▶ _Task requirements_:
Format the stretch of the listing from the line containing "At what coordinates should I click to accomplish: Click the chat" through the end of the listing as a numbered list, omitting any blank lines.

Text and element pointing records:
══════════

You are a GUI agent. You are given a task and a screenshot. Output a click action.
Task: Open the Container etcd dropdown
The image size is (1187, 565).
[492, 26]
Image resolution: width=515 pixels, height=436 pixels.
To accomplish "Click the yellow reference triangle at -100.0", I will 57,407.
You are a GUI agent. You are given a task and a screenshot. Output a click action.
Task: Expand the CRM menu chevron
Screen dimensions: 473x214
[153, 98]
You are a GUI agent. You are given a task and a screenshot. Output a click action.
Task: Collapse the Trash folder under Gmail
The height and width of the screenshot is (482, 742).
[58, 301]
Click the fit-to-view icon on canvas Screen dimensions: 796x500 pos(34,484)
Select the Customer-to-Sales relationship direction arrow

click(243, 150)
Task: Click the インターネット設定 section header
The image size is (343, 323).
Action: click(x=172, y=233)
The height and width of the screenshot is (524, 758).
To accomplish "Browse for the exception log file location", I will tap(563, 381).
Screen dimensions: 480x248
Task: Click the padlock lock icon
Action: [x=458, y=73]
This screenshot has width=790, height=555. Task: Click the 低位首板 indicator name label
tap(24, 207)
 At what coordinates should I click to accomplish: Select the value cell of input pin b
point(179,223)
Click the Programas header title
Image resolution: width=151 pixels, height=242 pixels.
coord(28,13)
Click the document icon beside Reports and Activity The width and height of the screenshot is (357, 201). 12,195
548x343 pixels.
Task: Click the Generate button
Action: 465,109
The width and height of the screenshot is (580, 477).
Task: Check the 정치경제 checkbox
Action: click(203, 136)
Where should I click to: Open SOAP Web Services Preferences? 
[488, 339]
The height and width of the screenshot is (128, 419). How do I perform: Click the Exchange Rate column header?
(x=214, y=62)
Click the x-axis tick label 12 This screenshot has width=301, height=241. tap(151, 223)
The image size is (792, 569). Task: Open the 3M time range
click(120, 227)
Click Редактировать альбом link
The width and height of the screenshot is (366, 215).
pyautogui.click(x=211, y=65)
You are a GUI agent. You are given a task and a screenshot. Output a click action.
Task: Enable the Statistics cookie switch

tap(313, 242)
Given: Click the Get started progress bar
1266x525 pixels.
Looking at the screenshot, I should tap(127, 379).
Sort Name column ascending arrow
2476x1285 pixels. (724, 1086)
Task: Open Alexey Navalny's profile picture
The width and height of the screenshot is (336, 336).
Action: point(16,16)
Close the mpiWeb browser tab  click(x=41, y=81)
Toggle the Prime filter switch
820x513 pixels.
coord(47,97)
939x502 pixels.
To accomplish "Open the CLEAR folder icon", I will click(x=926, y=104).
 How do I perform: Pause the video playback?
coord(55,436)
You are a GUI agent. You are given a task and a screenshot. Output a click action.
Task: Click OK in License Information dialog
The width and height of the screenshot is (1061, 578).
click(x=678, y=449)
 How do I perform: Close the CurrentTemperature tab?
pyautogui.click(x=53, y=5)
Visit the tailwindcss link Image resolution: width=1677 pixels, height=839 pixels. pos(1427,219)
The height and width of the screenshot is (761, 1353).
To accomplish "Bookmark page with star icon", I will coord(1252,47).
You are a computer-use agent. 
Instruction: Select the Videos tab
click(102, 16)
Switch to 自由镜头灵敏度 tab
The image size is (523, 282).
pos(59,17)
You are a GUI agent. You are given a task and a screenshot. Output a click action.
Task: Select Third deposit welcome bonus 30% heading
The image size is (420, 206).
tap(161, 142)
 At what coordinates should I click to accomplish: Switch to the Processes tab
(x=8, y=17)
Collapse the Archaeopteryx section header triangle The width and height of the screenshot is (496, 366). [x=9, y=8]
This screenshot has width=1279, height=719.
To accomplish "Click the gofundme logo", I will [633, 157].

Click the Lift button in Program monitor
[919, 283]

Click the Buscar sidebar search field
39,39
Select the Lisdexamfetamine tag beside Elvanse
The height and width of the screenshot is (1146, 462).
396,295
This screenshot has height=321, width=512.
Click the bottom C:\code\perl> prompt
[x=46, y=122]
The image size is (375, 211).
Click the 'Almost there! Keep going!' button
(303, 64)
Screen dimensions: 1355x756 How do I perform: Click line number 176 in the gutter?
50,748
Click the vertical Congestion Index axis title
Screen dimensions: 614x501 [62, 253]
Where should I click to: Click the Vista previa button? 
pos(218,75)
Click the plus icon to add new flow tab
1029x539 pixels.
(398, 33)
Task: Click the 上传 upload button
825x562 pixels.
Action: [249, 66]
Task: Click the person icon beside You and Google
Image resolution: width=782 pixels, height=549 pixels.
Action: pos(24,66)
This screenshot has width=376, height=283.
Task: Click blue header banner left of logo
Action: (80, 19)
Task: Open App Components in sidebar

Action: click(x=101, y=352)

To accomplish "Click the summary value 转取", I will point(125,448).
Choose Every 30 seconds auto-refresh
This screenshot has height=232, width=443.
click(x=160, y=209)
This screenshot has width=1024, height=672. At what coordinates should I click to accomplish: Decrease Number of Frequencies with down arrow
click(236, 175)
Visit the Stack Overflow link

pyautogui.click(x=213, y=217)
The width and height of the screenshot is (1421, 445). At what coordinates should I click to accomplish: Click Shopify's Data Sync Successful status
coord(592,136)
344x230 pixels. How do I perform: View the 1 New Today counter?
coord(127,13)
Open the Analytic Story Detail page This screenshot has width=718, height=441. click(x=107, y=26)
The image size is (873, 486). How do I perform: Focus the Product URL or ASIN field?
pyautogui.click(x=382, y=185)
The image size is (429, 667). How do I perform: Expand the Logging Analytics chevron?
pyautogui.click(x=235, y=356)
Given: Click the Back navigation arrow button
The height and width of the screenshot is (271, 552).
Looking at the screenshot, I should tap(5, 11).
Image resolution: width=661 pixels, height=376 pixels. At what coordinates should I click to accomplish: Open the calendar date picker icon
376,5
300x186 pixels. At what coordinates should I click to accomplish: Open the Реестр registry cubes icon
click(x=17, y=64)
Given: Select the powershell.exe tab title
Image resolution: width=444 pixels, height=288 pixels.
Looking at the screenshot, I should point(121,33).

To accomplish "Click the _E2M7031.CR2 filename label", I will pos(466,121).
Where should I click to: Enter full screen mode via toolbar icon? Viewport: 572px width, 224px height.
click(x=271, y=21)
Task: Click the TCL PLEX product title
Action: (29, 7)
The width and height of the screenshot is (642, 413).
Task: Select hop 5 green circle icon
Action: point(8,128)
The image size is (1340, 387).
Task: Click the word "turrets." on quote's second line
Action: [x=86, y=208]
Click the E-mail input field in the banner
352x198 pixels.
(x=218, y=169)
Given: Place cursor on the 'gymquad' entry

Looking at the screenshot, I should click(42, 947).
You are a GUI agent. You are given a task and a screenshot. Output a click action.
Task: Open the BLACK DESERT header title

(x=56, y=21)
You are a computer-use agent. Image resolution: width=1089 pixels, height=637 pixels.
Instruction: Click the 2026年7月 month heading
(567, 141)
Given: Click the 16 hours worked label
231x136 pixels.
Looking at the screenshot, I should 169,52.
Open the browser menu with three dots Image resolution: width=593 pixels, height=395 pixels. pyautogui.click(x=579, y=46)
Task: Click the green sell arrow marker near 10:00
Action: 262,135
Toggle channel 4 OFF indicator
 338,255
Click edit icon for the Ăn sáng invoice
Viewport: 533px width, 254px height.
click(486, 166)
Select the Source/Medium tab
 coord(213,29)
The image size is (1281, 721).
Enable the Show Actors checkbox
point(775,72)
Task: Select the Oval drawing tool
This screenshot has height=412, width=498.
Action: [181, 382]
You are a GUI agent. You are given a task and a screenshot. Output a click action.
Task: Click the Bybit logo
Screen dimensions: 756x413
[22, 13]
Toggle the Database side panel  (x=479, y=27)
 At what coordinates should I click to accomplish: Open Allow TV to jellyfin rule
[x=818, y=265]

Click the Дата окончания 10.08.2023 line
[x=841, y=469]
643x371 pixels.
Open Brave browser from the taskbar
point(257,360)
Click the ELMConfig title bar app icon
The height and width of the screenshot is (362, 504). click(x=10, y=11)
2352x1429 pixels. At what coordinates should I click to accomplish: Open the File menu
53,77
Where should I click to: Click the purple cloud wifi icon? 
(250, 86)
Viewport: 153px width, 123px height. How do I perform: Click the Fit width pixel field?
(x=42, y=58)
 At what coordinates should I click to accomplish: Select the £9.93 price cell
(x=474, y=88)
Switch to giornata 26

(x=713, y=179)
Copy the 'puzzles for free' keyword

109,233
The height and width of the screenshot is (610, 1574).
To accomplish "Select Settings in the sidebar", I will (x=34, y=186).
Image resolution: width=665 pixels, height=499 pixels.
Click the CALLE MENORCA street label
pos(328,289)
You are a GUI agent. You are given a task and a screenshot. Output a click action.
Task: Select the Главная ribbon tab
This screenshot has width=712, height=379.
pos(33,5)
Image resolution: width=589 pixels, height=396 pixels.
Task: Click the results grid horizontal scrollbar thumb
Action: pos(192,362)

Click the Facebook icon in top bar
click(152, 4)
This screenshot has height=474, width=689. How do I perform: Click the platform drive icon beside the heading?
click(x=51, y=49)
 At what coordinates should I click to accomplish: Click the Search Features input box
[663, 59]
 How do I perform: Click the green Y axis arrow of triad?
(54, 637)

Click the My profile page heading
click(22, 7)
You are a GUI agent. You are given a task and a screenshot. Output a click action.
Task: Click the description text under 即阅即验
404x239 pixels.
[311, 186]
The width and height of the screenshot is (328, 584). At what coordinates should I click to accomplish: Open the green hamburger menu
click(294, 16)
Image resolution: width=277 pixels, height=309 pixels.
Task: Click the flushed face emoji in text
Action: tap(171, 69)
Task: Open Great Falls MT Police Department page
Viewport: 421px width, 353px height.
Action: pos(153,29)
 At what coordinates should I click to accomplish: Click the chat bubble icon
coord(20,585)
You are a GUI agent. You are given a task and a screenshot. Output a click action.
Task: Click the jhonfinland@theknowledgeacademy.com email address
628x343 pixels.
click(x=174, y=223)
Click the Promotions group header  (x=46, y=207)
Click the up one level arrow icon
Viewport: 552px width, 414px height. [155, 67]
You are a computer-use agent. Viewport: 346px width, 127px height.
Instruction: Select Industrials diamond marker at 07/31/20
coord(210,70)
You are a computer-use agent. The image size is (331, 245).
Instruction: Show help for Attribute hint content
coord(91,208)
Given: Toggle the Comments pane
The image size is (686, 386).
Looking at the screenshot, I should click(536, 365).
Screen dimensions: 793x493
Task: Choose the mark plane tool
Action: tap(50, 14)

══════════

▶ _Response_:
1.  At what coordinates should I click to accomplish: Click the chat bubble icon
2. coord(20,585)
3. You are a GUI agent. You are given a task and a screenshot. Output a click action.
4. Task: Click the jhonfinland@theknowledgeacademy.com email address
5. 628x343 pixels.
6. click(x=174, y=223)
7. Click the Promotions group header  (x=46, y=207)
8. Click the up one level arrow icon
9. Viewport: 552px width, 414px height. [155, 67]
10. You are a computer-use agent. Viewport: 346px width, 127px height.
11. Instruction: Select Industrials diamond marker at 07/31/20
12. coord(210,70)
13. You are a computer-use agent. The image size is (331, 245).
14. Instruction: Show help for Attribute hint content
15. coord(91,208)
16. Given: Toggle the Comments pane
17. The image size is (686, 386).
18. Looking at the screenshot, I should click(536, 365).
19. Screen dimensions: 793x493
20. Task: Choose the mark plane tool
21. Action: tap(50, 14)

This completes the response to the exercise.